**Task set**
1 - Answer these questions using the review of Bread and Tulips.
(a) Who wrote the film?
(b) Which city does Rosalba decide to visit while hitchhiking home?
(c) What does her husband do with the mint plants he was asked to water?
2 - Write out the passage of the Bread and Tulips review word for word, starting at "Bread and Tulips is remindful" and ending at "variety of strangers.".
** Start Text section **
Savant Short Review:

Bread and Tulips


Bread and Tulips
Columbia TriStar
2000 / Color / 1:78 anamorphic 16:9 / 114 min. / Pane e tulipani
Starring Licia Maglietta, Bruno Ganz, Marina Massironi, Giuseppe Battiston, Felice Andreasi, Antonio Catania, Tiziano Cucchiarelli
Cinematography Luca Bigazzi
Production Designer Paola Bizzarri
Film Editor Carlotta Cristiani
Original Music Giovanni Venosta
Written by Doriana Leondeff and Silvio Soldini
Produced by Daniele Maggioni, Tiziana Soudani
Directed by Silvio Soldini

Reviewed by Glenn Erickson

Some of the most enjoyable movie experiences to be had the last few years have been Italian imports, titles like Everything's Fine, Cinema Paradiso, Il Postino, and the recent Italian for Beginners, which is actually Danish, but who's complaining. Frankly, it's not uncommon for Savant to get all worked up over some weird title which turns out to be a disappointment. Then we'll go out to see what the wife wants to see - namely, stuff like the above, and we'll both have a great time. Bread and Tulips is a romantic trifle of a comedy that doesn't strive to be the most profound movie of all time. Modest and honest, it succeeds in being very entertaining.

Synopsis:

Rosalba Barletta (Licia Maglietta) is a 40ish Italian housewife whose husband and almost adult sons scarcely acknowledge her existence, let alone appreciate her. On a tour of ancient ruins, the neglect becomes obvious when the bus leaves her behind - and her husband blames and belittles her via cell phone. Hitchhiking home, she suddenly gets the urge to visit Venice, a city she's never seen. There she meets new people, including Fernando Girasole (Bruno Ganz), an Icelandic emigre who speaks and writes endearingly mannered Italian but has developed a suicide complex. Putting off her husband with less and less frequent phone calls, she rents a room in Fernando's apartment and meets other fun people, and takes a job with a florist who's a walking encyclopedia on the subject of old-time radicals. Instead of coming after her himself, her husband sends an amateur detective hoping to make good - whose methodical combing of the city is bound to ferret out Rosalba, sooner or later.

Bread and Tulips is remindful of a '70s Florinda Bolkan film called Una Breve Vacanza (A Brief Vacation), about a miserable wife who blossoms when away from her stifling family on a state-mandated health break. It was practically a tragedy, something that this show heartily avoids. A lot more realistic than Amelie, Bread and Tulips is at heart the same kind of journey of discovery for a romantically-impaired but very endearing woman. The comedy is light and simple, with a slightly eccentric streak, but never weird for weird's sake. Accustomed to being berated and mistreated, Rosalba finds herself by simply getting the opportunity to let her own personality come out with a variety of strangers.

The casting is very good, with Licia Maglietta creating a terrific woman with whom to identify. She's not particularly maladroit or pitiful, like the typical Giulietta Masina orphan-type. When she accidentally breaks the lid of an ornamental souvenir she's just bought, she takes the petty tragedy in stride: in other words, we're not expected to hang our emotional survival on her every little problem. She's actually pretty handy to have around, with the experience in plumbing from her husband and her green thumb with plants. There's an hilarious bit wherein her frustrated husband, asked to water her mint plants on the balcony back home, stuffs them in his mouth and eats them instead!. Rosalba relates to others as adults, and is soon gathering a second family of friends around her in Venice.
** End Text section **
** Start Material **
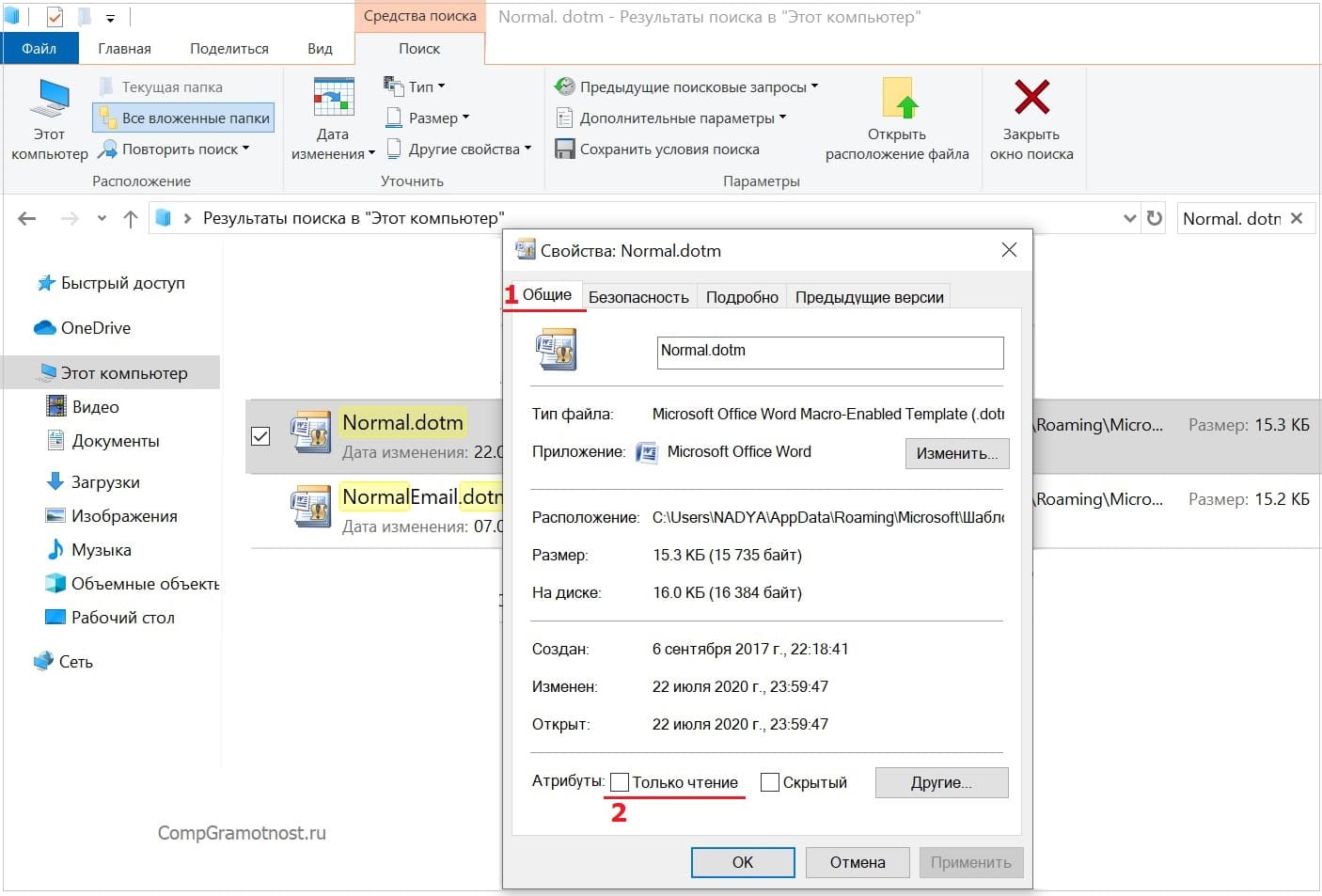Click Save search conditions floppy icon
Screen dimensions: 1322x896
pyautogui.click(x=564, y=149)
** End Material **
**Exercise answers**
1 -
(a) Doriana Leondeff and Silvio Soldini
(b) Venice
(c) He stuffs them in his mouth and eats them.

2 -
Bread and Tulips is remindful of a '70s Florinda Bolkan film called Una Breve Vacanza (A Brief Vacation), about a miserable wife who blossoms when away from her stifling family on a state-mandated health break. It was practically a tragedy, something that this show heartily avoids. A lot more realistic than Amelie, Bread and Tulips is at heart the same kind of journey of discovery for a romantically-impaired but very endearing woman. The comedy is light and simple, with a slightly eccentric streak, but never weird for weird's sake. Accustomed to being berated and mistreated, Rosalba finds herself by simply getting the opportunity to let her own personality come out with a variety of strangers.